• WHAT IS EXPECTED:
Write out part of the healthy-eating tips word for word, starting at the words "Eat lean meats, and" and ending after the words "sugar cane juice.".

Eat lean meats, and choose organic or grass-fed meats when possible since these foods are usually free of added hormones, pesticides and additives.
Eat "clean" sugars: This include maple syrup, honey and dehydrated sugar cane juice.
Try not to drink your calories: If you're not a fan of plain water, add some flavor to your glass with sliced cucumber, lemon, lime, orange, pineapple or strawberries. Drink unsweetened tea or sparkling water to switch things up. It's OK to drink homemade smoothies and freshly squeezed fruit and vegetable juices, just be wary of adding extra sugar (such as fruit-flavored yogurt to a smoothie. Use low-fat or nonfat organic plain yogurt instead, and let the fructose from fruit sweeten the beverage.). If you can, try juicing fruits and veggies in a high-powered blender so you don't waste the vitamin-rich pulp or skin of the produce.

• DATA EXCERPTS:
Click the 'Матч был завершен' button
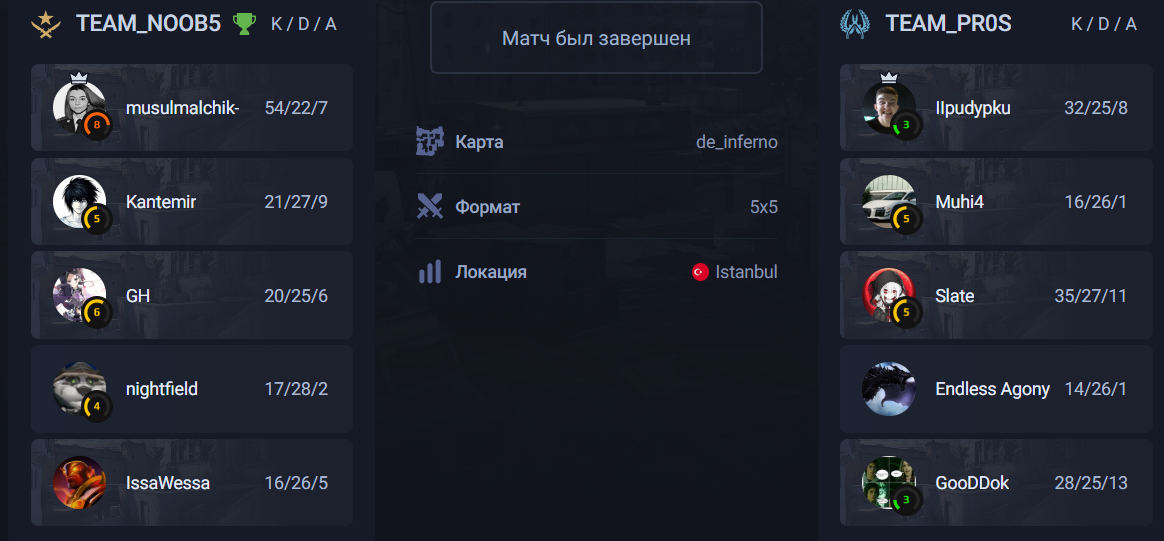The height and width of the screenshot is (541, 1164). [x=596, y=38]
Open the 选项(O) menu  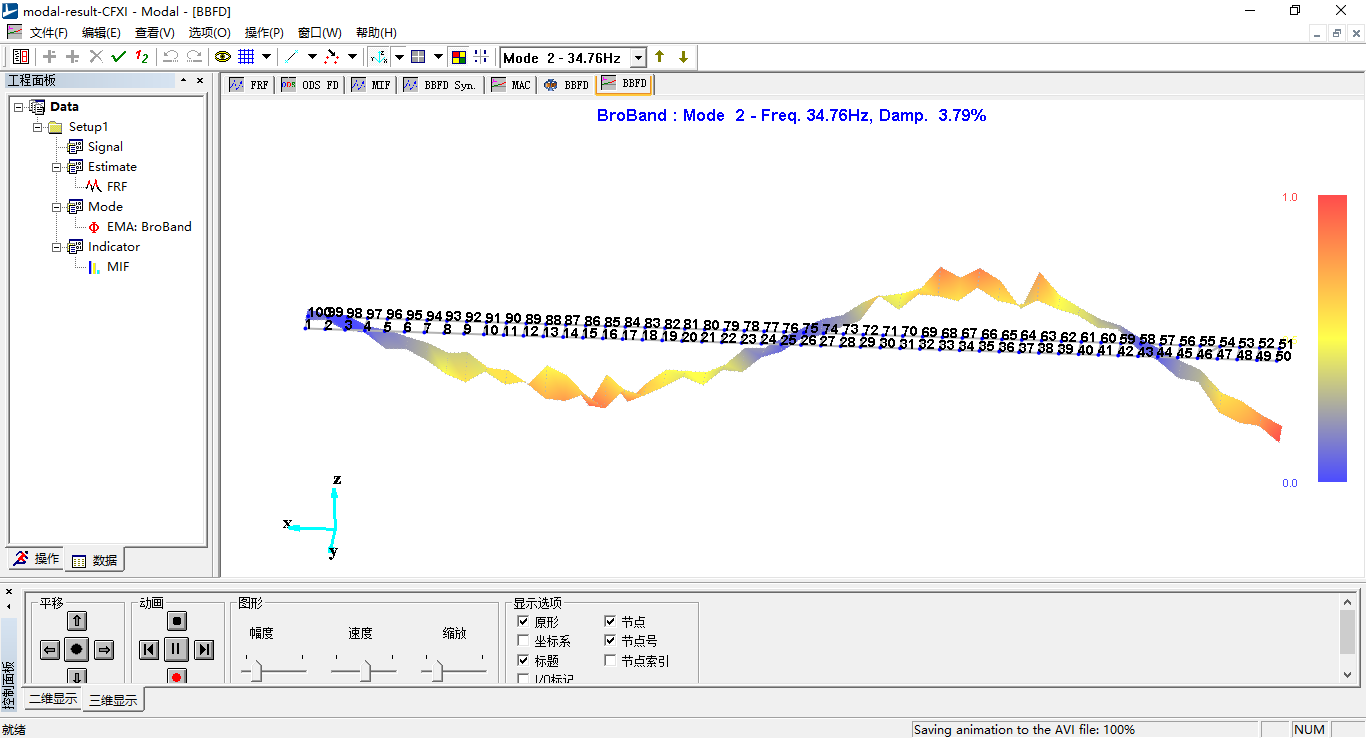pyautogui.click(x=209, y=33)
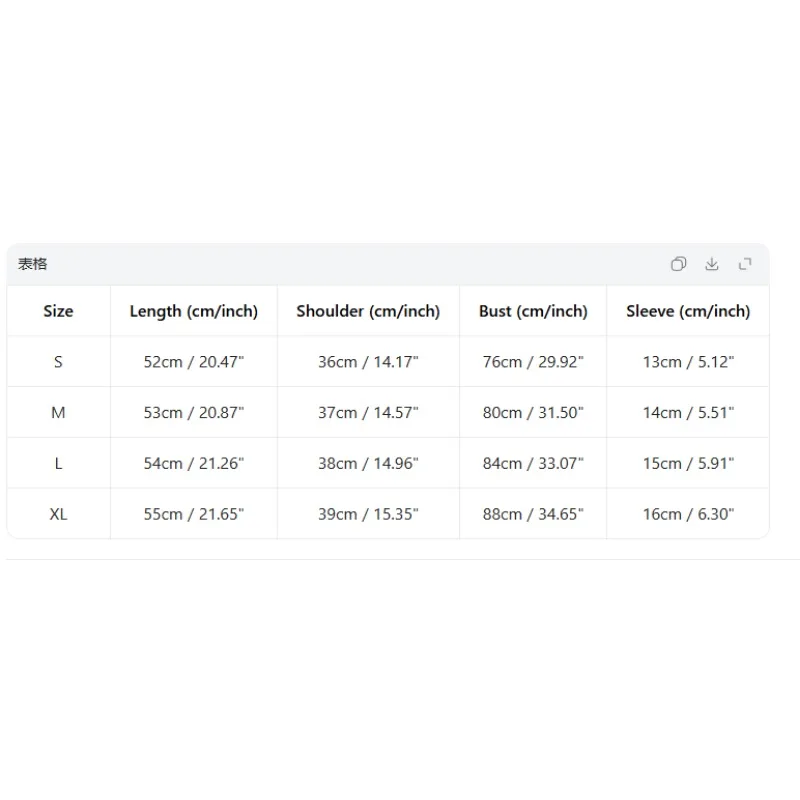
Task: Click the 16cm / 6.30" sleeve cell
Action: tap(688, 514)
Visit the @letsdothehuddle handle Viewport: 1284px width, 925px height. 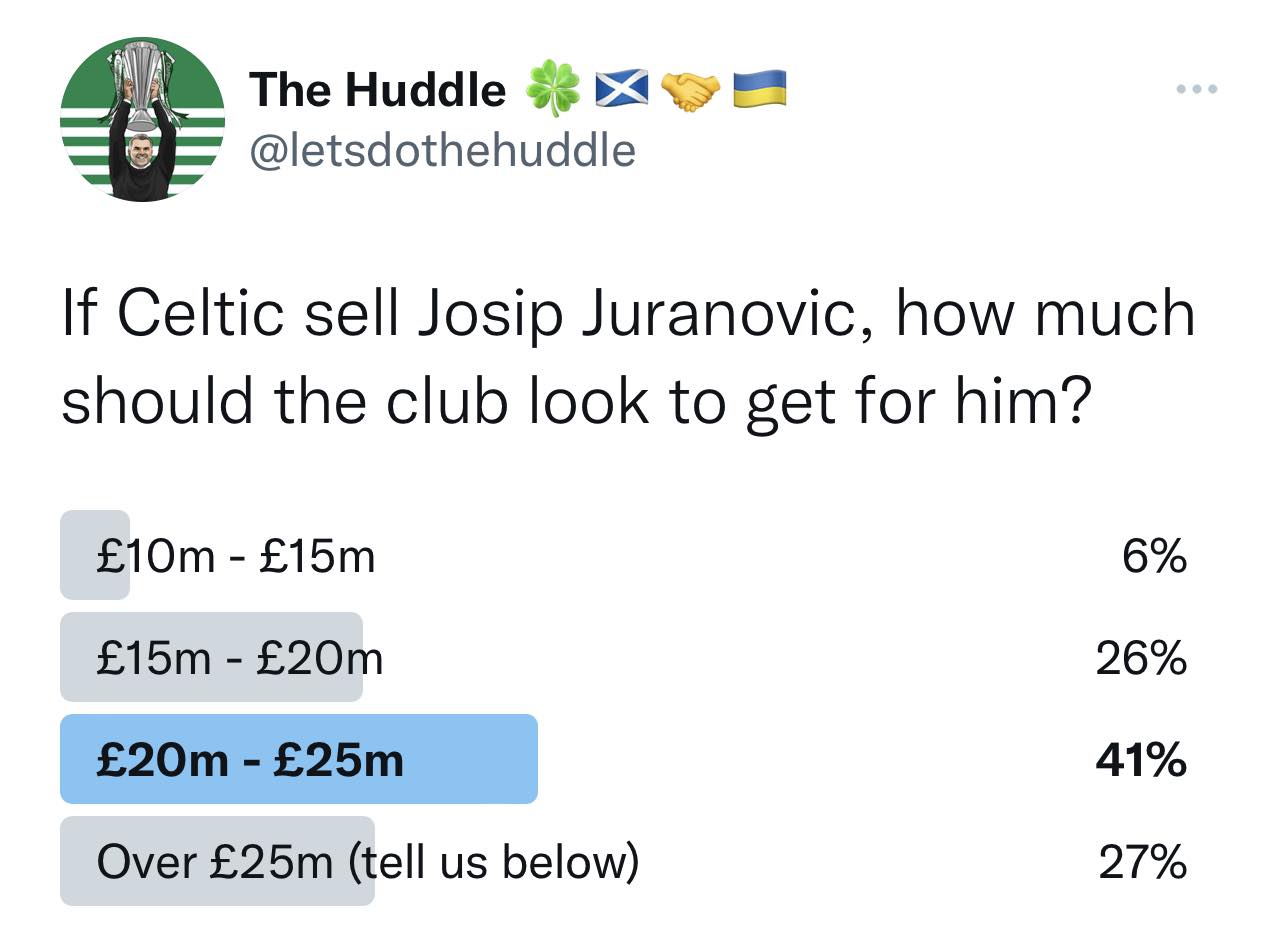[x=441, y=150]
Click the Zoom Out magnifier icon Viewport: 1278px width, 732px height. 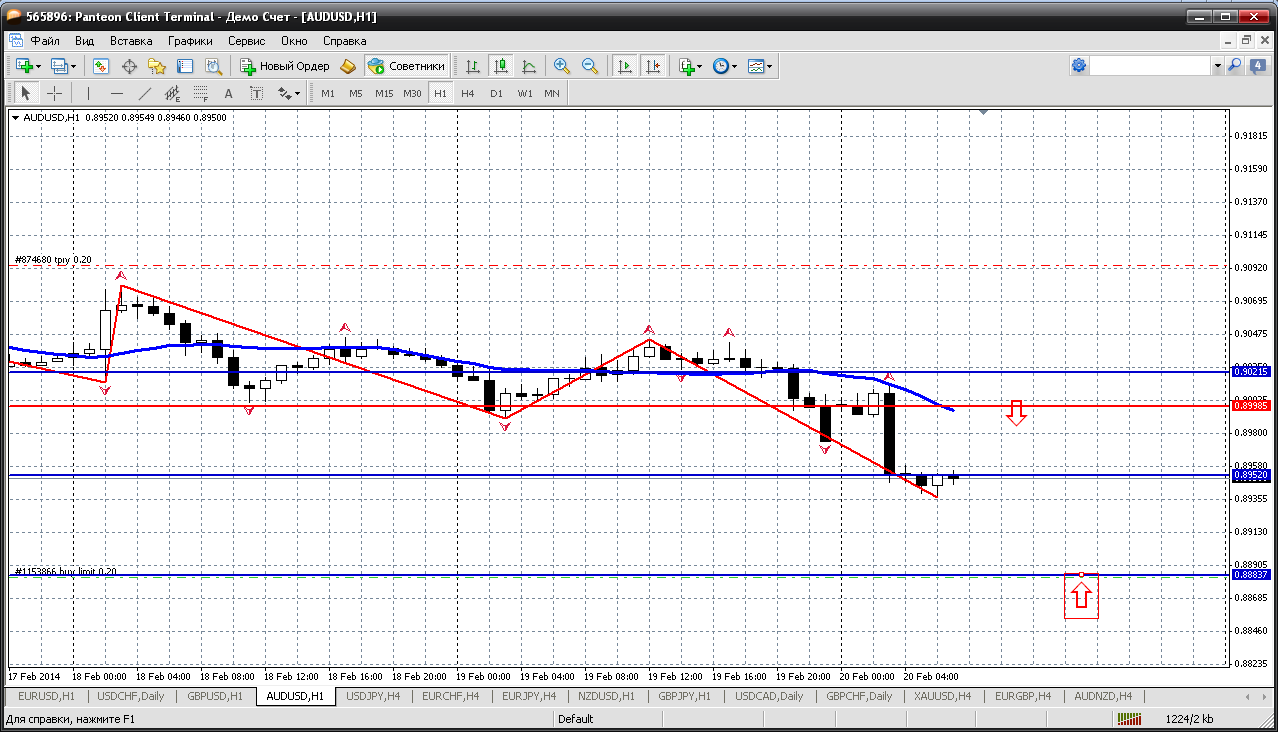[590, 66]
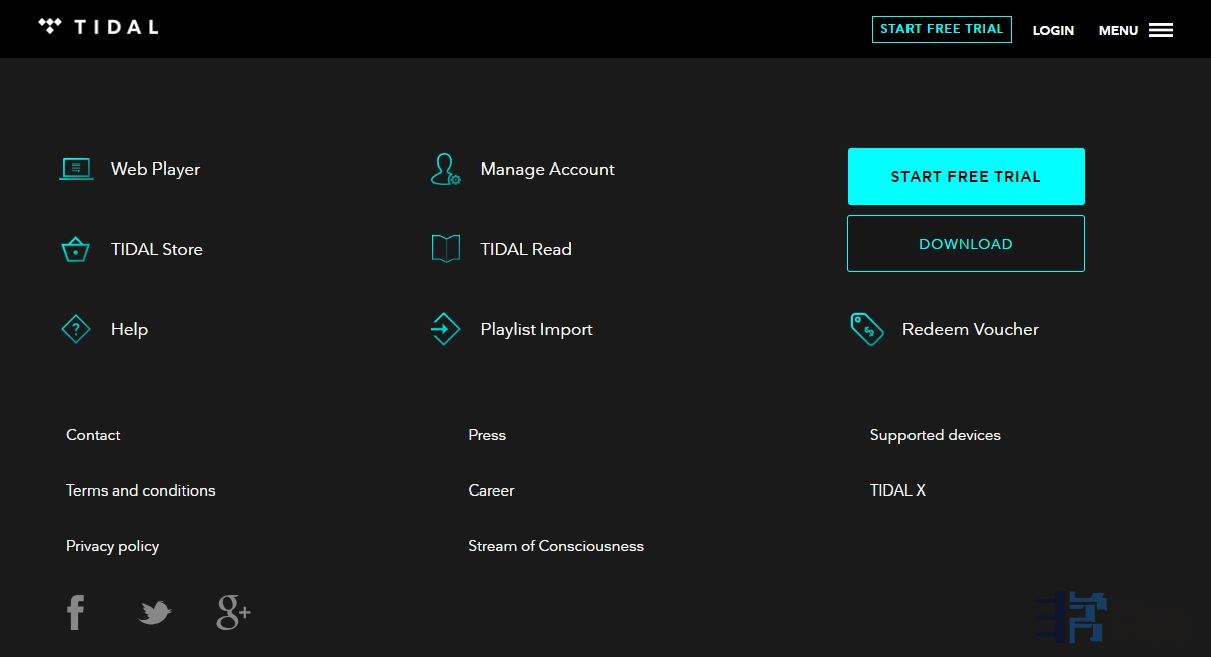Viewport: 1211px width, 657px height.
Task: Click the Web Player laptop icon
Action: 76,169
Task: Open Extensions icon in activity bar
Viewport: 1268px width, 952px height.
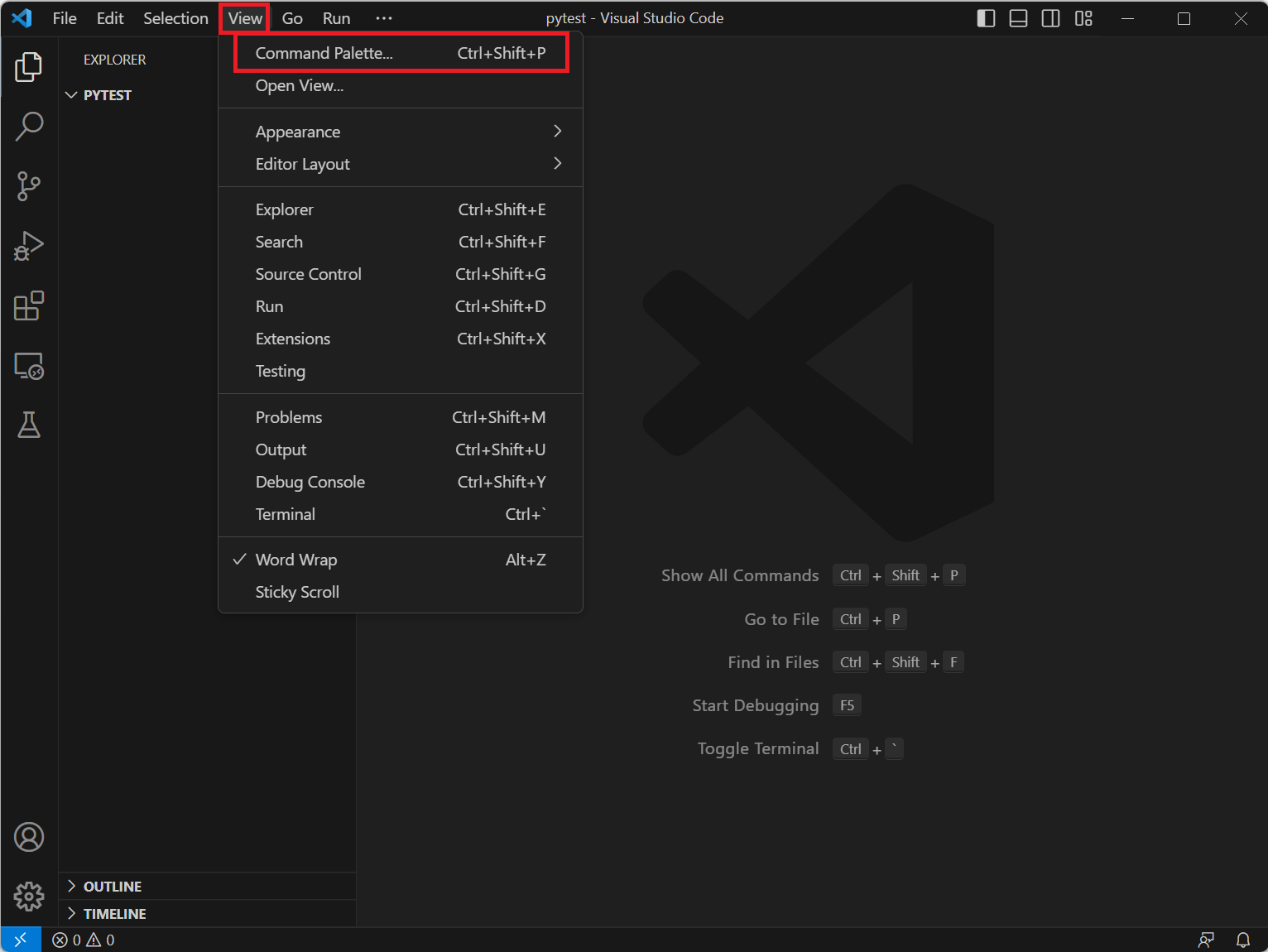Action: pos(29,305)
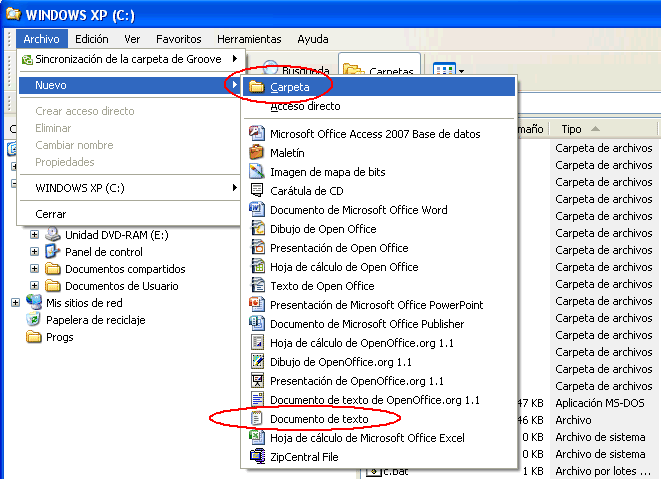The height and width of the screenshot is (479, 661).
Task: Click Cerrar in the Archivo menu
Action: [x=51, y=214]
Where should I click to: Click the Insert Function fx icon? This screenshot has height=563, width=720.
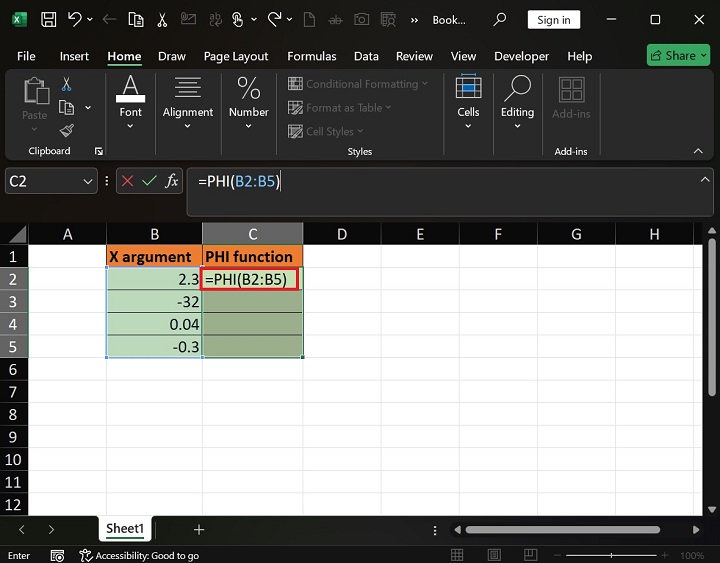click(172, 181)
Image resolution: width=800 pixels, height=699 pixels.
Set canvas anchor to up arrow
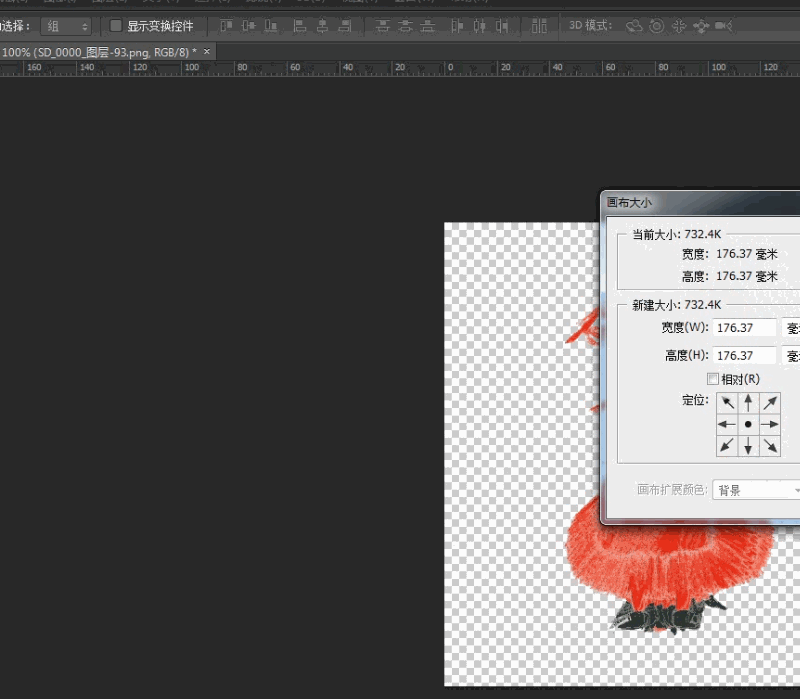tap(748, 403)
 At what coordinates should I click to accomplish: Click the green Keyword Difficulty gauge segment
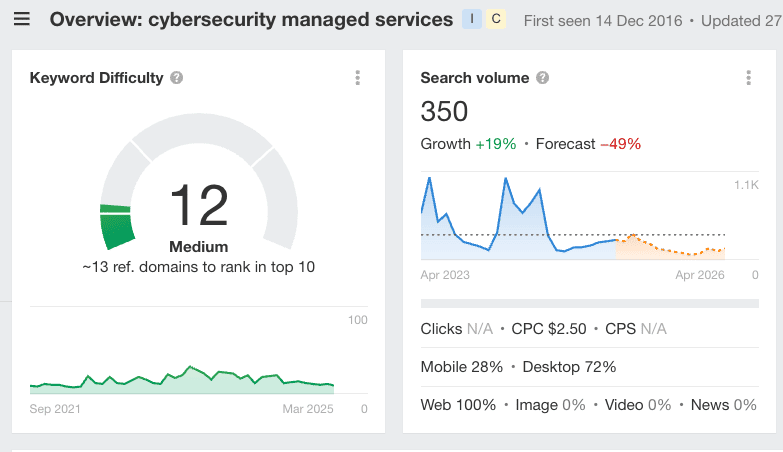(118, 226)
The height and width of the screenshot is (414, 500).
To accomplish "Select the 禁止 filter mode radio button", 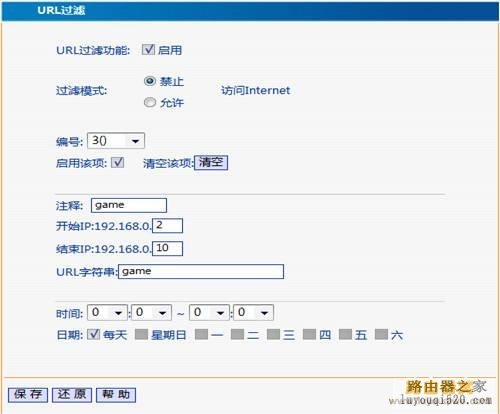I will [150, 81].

• EXERCISE RESPONSE:
Eat lean meats, and choose organic or grass-fed meats when possible since these foods are usually free of added hormones, pesticides and additives.
Eat "clean" sugars: This include maple syrup, honey and dehydrated sugar cane juice.